Task goal —
When you reach the line in the listing below that contains "Given: Open Dr Adam Rutherford's profile name", begin returning lines exactly as written, and stop after the line that contains "This screenshot has width=800, height=600.". Return no other lines.

Data to process —
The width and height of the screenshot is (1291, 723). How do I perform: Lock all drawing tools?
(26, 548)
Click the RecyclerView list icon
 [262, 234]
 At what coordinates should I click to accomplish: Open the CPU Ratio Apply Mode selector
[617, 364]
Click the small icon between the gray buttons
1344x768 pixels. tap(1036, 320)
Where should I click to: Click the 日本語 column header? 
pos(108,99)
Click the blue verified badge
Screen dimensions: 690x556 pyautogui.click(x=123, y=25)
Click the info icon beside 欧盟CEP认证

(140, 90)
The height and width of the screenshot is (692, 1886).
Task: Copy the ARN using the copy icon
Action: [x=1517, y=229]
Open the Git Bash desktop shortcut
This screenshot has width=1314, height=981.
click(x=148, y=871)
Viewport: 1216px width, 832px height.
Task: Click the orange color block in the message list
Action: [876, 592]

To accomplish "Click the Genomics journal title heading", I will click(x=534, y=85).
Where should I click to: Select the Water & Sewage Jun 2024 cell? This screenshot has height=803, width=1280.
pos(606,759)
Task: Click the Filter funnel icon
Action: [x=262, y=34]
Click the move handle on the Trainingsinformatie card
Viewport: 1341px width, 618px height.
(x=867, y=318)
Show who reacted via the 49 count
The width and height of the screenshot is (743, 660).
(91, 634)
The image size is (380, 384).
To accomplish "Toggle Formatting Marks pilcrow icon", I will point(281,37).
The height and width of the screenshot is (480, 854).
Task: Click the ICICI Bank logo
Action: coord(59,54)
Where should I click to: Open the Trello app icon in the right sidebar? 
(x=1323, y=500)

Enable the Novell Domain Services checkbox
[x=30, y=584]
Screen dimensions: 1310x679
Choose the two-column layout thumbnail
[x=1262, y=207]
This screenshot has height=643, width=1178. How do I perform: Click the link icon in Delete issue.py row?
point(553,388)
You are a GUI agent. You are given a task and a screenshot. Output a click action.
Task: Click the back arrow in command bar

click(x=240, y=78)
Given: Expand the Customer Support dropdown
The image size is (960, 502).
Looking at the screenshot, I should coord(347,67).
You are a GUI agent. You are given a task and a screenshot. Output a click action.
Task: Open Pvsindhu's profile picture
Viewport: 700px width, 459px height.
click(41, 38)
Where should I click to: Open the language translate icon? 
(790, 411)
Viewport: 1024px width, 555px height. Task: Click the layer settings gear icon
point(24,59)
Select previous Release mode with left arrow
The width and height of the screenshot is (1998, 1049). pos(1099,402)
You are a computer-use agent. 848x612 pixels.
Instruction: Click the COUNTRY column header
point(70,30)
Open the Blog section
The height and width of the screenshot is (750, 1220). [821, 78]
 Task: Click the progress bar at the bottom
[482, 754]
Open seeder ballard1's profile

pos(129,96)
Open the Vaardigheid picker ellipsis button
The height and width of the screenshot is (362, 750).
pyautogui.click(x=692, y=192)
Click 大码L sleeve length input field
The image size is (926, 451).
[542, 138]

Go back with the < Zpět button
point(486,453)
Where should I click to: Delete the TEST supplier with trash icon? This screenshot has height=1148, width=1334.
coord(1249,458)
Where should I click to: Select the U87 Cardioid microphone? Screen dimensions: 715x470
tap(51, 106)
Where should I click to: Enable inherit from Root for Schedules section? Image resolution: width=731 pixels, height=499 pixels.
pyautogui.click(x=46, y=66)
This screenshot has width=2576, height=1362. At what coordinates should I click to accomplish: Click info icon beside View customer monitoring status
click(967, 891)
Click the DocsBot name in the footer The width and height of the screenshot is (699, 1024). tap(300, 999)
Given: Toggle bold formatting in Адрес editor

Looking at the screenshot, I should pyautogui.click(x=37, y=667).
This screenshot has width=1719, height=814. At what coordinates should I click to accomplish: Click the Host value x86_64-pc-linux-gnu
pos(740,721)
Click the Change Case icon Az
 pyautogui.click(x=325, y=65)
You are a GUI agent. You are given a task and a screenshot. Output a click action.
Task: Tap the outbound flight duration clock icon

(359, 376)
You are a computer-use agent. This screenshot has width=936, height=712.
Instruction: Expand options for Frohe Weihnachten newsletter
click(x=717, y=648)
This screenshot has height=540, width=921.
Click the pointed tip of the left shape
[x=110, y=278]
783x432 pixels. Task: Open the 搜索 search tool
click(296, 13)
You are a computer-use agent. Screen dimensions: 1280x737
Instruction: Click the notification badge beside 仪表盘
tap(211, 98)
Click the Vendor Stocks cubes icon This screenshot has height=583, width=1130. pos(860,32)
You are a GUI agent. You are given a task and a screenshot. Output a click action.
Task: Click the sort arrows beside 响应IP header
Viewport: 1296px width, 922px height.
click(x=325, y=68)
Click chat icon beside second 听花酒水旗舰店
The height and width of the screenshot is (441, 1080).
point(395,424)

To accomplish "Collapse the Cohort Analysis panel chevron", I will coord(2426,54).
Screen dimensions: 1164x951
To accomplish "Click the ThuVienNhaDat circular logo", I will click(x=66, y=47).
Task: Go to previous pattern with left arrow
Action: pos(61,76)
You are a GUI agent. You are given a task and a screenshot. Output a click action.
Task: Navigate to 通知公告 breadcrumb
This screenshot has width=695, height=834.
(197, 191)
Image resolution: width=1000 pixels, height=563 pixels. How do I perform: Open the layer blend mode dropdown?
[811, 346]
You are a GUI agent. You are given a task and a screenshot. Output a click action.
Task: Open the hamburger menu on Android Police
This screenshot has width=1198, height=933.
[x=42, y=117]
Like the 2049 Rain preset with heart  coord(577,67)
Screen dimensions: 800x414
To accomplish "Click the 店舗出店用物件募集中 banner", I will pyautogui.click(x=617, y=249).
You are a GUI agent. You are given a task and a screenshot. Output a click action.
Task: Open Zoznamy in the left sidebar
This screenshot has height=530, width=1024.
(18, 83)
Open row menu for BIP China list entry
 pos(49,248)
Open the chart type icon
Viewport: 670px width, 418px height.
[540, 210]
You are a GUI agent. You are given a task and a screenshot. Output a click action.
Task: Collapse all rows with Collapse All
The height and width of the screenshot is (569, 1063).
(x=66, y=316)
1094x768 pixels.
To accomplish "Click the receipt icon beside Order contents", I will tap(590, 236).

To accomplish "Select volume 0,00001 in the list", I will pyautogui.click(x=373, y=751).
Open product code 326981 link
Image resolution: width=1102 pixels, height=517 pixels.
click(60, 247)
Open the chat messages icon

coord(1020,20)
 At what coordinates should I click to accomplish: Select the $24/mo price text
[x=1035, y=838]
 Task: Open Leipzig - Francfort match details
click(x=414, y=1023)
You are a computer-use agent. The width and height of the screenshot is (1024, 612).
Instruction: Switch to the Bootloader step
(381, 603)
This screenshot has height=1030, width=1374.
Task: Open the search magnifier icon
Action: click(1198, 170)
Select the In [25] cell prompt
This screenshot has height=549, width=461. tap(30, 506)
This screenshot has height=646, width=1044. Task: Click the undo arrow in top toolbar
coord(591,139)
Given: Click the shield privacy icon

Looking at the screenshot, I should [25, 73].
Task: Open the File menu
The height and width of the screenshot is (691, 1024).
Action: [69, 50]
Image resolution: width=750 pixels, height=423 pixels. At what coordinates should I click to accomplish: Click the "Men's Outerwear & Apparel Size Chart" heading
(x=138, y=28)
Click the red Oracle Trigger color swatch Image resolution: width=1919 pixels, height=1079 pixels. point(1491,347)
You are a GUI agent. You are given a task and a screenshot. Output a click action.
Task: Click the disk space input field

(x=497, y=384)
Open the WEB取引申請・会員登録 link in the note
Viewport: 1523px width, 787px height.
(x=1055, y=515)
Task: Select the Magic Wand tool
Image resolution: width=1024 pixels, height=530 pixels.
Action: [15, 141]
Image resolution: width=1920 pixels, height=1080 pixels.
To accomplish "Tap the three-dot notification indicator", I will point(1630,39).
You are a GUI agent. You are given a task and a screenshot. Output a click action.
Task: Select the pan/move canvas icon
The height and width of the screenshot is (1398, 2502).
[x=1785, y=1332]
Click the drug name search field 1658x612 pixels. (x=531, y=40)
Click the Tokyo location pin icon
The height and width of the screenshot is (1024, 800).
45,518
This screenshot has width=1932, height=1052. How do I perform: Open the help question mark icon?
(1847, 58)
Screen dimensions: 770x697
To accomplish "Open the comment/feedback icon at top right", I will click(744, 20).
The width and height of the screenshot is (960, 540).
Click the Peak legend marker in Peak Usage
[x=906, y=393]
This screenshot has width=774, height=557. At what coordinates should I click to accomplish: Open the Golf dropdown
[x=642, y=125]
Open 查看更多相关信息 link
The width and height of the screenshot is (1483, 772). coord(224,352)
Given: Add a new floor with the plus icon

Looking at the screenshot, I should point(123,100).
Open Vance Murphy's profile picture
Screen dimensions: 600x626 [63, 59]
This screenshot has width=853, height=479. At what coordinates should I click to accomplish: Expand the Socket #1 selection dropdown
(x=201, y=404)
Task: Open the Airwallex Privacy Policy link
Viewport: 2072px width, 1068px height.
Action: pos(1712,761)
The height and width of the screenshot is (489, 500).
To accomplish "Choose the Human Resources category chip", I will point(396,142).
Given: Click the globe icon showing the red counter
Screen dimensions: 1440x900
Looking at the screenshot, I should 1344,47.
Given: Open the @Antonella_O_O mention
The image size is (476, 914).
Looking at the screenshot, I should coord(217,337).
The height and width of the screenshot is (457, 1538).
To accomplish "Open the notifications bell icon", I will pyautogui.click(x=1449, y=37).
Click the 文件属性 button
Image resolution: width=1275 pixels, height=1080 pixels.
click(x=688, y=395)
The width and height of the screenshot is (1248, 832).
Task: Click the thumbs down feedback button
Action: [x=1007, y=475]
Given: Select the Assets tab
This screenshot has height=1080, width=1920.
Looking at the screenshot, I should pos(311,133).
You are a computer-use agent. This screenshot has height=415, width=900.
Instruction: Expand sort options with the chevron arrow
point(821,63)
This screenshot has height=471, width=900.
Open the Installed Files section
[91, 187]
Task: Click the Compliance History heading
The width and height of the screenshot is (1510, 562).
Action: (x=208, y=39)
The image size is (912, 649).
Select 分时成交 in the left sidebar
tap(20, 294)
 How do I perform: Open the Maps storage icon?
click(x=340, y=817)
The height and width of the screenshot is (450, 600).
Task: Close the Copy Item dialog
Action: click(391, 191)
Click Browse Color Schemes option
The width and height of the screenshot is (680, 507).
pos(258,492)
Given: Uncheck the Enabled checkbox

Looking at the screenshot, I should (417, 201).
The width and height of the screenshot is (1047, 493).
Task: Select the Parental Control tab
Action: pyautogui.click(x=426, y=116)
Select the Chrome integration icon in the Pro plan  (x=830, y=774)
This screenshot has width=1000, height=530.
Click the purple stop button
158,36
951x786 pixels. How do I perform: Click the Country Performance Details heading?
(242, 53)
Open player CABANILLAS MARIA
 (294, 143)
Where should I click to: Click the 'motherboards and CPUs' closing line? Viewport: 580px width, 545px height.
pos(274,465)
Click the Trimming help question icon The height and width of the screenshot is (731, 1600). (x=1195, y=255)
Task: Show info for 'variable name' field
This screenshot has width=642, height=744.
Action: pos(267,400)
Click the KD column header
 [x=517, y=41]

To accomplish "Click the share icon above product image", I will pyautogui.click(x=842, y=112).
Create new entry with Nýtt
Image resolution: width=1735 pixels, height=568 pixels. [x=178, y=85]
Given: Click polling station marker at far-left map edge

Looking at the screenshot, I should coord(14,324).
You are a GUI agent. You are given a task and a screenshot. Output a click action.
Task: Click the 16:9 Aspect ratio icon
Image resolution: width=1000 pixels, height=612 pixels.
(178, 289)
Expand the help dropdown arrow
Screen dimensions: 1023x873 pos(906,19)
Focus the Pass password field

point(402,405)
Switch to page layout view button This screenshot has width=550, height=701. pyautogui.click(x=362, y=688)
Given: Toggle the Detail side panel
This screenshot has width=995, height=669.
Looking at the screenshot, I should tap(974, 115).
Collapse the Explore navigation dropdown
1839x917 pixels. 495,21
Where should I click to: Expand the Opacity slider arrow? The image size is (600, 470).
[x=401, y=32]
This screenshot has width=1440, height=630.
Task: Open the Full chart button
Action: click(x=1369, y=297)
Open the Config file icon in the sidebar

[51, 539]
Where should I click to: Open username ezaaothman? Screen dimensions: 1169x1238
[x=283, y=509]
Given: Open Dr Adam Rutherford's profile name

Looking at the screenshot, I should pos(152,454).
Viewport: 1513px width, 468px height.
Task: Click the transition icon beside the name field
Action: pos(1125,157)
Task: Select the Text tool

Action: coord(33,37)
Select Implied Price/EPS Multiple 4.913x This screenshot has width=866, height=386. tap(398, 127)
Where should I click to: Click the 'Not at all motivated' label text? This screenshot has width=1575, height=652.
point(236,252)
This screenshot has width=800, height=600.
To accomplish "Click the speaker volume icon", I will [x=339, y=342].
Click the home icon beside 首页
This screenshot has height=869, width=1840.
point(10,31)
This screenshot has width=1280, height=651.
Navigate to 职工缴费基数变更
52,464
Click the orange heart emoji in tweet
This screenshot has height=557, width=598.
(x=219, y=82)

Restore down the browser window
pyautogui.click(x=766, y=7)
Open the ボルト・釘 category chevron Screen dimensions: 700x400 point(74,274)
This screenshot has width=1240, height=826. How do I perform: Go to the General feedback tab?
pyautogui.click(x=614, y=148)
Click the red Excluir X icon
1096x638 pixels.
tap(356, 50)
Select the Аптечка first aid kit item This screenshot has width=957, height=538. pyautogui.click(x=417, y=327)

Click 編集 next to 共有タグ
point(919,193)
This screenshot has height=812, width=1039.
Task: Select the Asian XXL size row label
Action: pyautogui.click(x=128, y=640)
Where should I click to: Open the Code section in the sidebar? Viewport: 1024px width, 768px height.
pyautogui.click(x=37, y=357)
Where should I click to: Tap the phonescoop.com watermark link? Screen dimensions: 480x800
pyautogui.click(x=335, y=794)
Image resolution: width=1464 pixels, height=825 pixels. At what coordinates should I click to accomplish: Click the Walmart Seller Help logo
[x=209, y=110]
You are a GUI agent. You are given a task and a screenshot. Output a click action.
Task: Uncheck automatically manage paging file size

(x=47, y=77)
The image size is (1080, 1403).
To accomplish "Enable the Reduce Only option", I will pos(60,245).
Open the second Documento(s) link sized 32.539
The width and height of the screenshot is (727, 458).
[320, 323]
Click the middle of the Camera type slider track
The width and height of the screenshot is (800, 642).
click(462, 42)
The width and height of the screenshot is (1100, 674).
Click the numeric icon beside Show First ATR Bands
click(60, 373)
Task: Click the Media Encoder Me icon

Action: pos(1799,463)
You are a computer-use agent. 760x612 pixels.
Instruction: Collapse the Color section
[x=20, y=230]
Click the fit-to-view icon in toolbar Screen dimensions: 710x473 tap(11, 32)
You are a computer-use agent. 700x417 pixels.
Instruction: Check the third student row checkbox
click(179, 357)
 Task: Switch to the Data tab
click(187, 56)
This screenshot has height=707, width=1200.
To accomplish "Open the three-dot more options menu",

Task result —
Given: Open Dr Adam Rutherford's profile name

Looking at the screenshot, I should pos(152,454).
Viewport: 1513px width, 468px height.
Task: Click the transition icon beside the name field
Action: pos(1125,157)
Task: Select the Text tool

Action: coord(33,37)
Select Implied Price/EPS Multiple 4.913x This screenshot has width=866, height=386. tap(398, 127)
Where should I click to: Click the 'Not at all motivated' label text? This screenshot has width=1575, height=652.
point(236,252)
This screenshot has width=800, height=600.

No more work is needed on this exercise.